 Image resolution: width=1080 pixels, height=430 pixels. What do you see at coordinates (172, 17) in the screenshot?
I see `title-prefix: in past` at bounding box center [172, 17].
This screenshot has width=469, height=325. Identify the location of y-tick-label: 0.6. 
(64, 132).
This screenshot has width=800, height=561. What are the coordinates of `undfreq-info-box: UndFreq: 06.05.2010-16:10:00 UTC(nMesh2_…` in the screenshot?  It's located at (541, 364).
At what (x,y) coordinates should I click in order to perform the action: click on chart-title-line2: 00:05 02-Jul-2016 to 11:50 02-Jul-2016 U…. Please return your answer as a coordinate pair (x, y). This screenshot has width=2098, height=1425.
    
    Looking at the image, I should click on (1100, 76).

---

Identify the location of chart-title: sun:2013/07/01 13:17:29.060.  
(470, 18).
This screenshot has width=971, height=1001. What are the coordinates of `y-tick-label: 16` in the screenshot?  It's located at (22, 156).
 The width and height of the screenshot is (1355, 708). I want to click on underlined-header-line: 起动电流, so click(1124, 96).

■ **EXERCISE**
Output the lines from the one holding "Image resolution: width=1080" through the one holding "Looking at the", inclusive, copied word for word.

■ **RESPONSE FOR THIS EXERCISE**
 Image resolution: width=1080 pixels, height=430 pixels. What do you see at coordinates (172, 17) in the screenshot?
I see `title-prefix: in past` at bounding box center [172, 17].
This screenshot has width=469, height=325. Identify the location of y-tick-label: 0.6. 
(64, 132).
This screenshot has width=800, height=561. What are the coordinates of `undfreq-info-box: UndFreq: 06.05.2010-16:10:00 UTC(nMesh2_…` in the screenshot?  It's located at (541, 364).
At what (x,y) coordinates should I click in order to perform the action: click on chart-title-line2: 00:05 02-Jul-2016 to 11:50 02-Jul-2016 U…. Please return your answer as a coordinate pair (x, y). This screenshot has width=2098, height=1425.
    
    Looking at the image, I should click on (1100, 76).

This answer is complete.